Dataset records
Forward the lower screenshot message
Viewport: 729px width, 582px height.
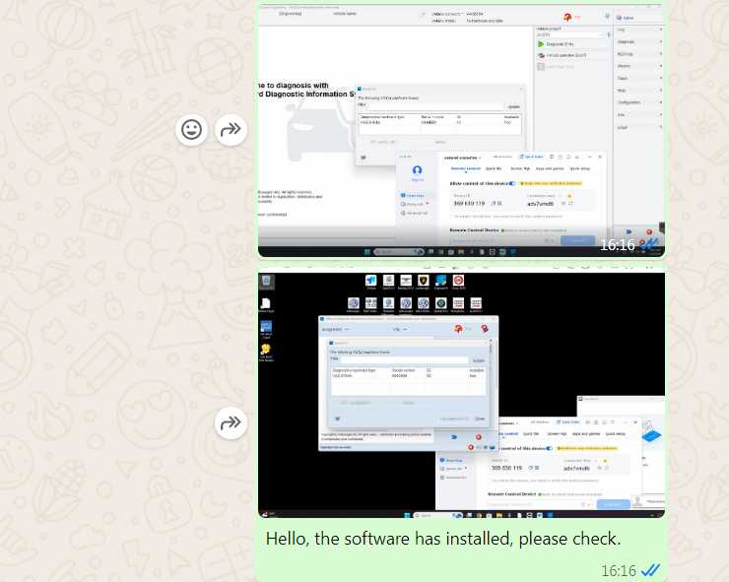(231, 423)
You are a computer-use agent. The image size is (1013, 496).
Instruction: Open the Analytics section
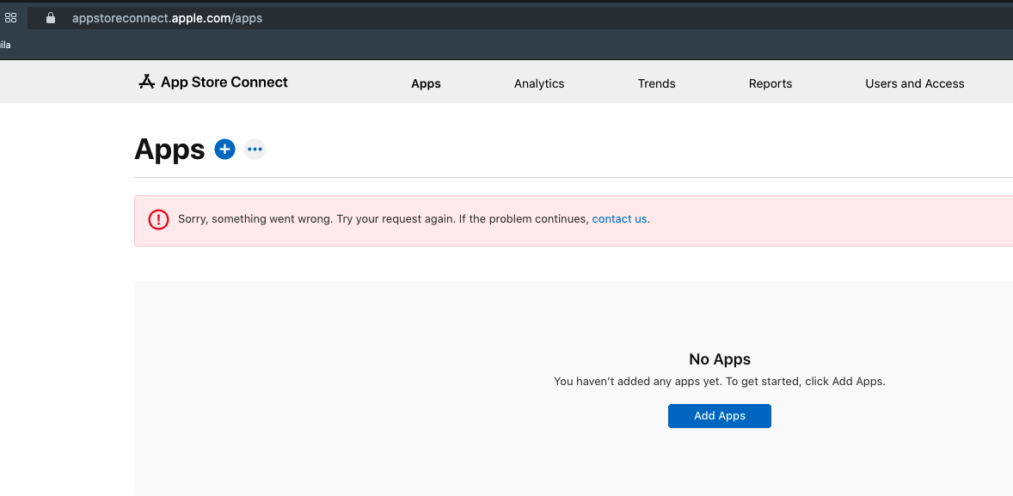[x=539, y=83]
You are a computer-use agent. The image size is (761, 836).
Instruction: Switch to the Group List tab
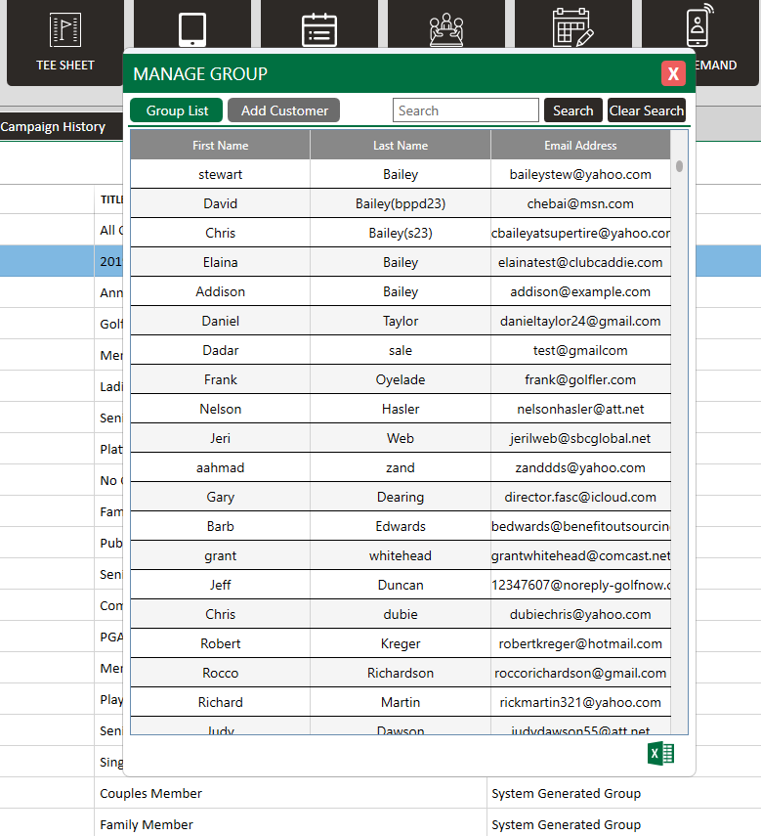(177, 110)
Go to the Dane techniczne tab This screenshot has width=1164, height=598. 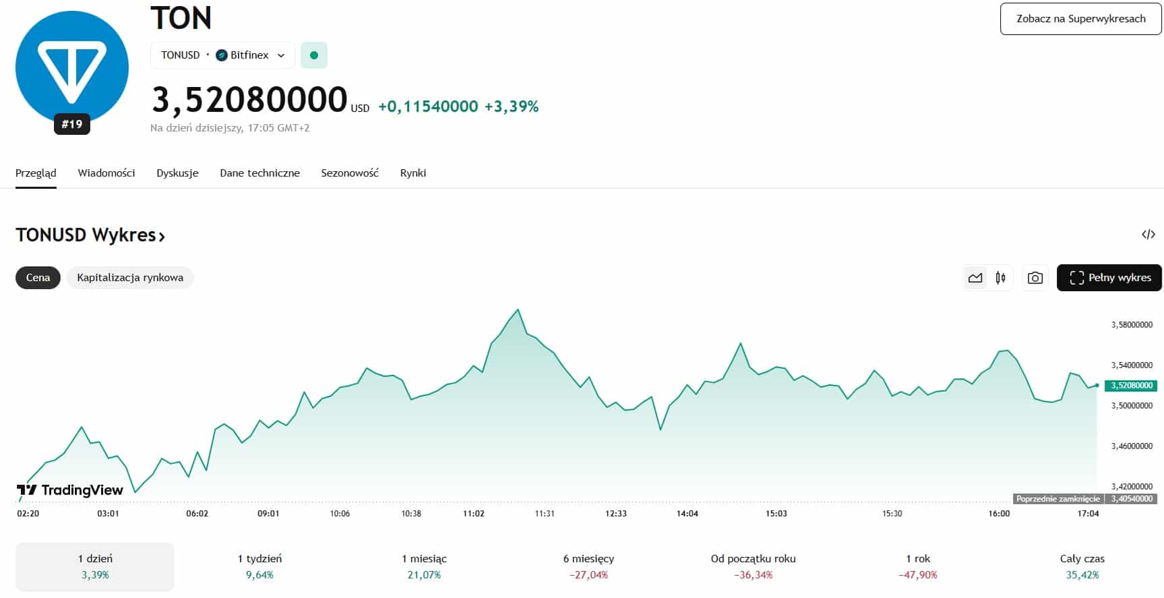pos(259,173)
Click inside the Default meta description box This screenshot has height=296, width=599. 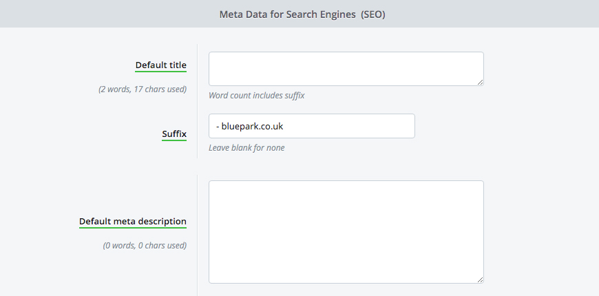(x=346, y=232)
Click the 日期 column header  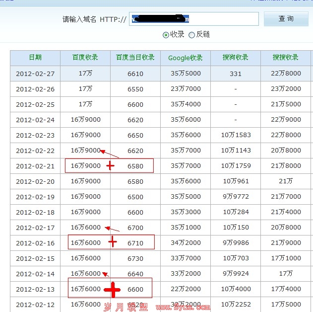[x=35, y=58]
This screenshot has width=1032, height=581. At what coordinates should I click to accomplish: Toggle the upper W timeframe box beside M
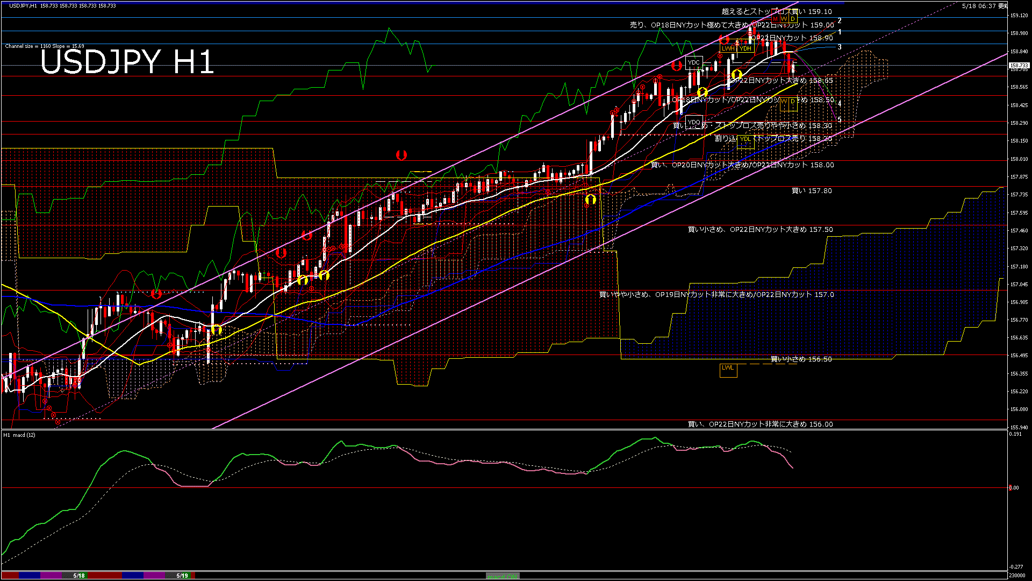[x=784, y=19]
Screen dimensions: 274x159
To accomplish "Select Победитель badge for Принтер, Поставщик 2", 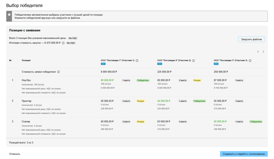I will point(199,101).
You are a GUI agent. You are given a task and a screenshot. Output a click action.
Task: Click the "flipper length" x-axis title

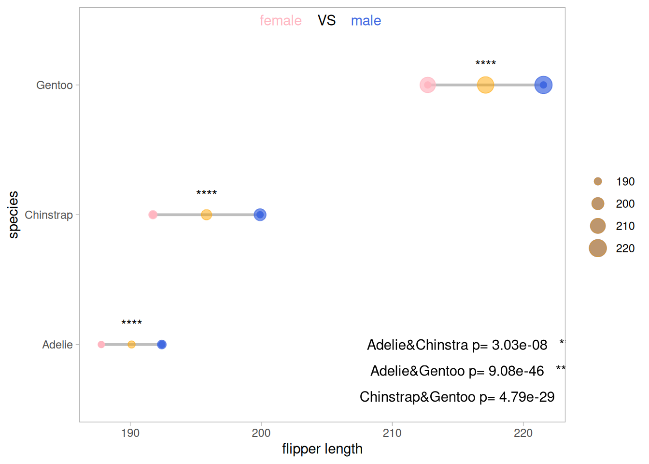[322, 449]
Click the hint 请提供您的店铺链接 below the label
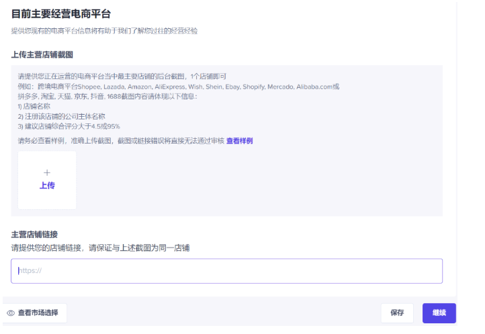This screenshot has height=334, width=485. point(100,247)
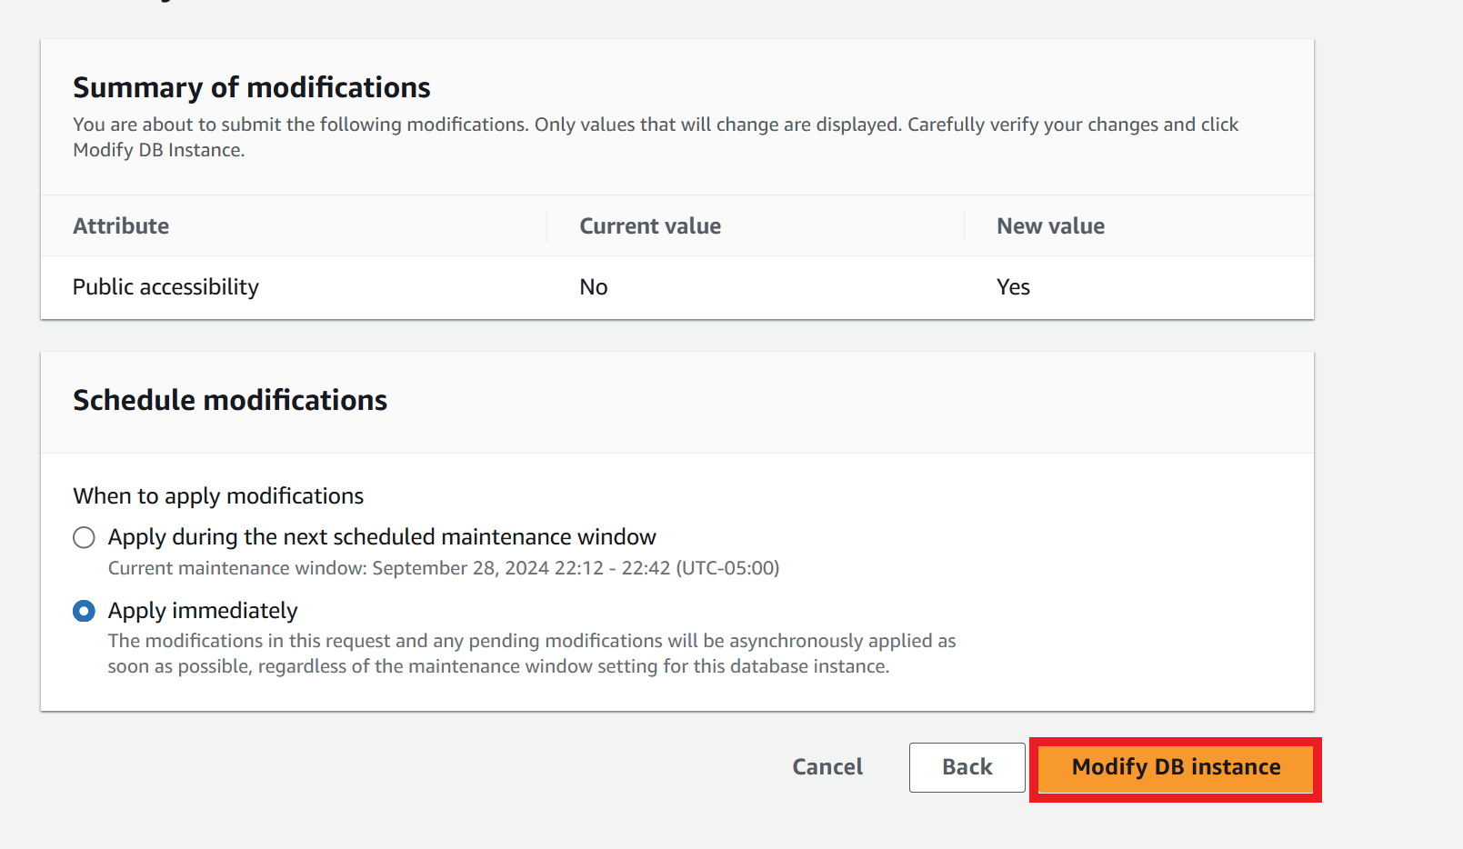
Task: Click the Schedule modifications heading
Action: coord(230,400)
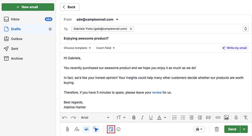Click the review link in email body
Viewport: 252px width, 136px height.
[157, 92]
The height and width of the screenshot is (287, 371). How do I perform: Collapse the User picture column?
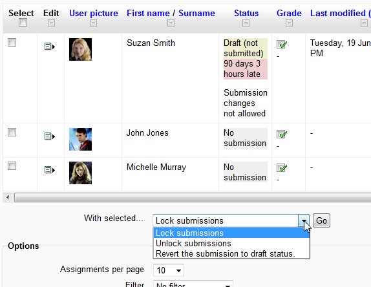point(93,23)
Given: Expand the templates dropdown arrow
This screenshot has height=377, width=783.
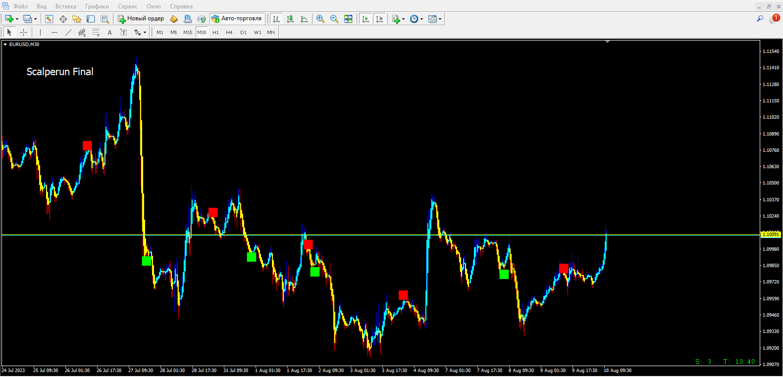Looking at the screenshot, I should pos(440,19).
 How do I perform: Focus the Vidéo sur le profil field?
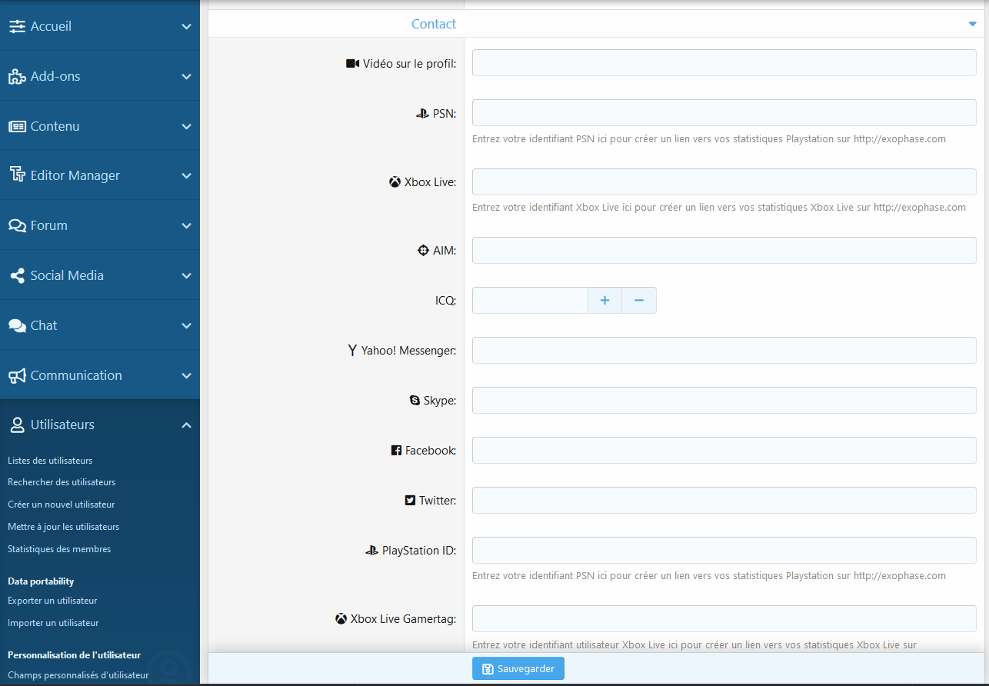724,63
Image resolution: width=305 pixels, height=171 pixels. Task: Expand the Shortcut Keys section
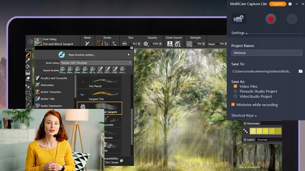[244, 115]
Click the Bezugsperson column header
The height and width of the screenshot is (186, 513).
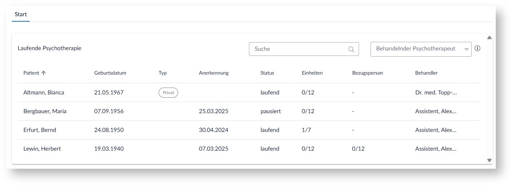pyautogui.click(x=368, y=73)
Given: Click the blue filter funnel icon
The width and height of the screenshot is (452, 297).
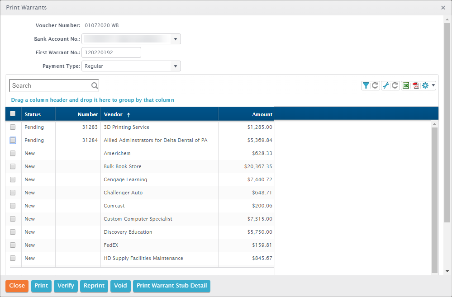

## What is required
Retype the line containing "How do I perform: Focus" and each line after it through the last line of the entries above, exactly, with no pictures and nothing else.

## Response area
 How do I perform: Focus the Vidéo sur le profil field?
724,63
Image resolution: width=305 pixels, height=171 pixels. Task: Expand the Shortcut Keys section
[244, 115]
Click the Bezugsperson column header
The height and width of the screenshot is (186, 513).
pyautogui.click(x=368, y=73)
Given: Click the blue filter funnel icon
The width and height of the screenshot is (452, 297).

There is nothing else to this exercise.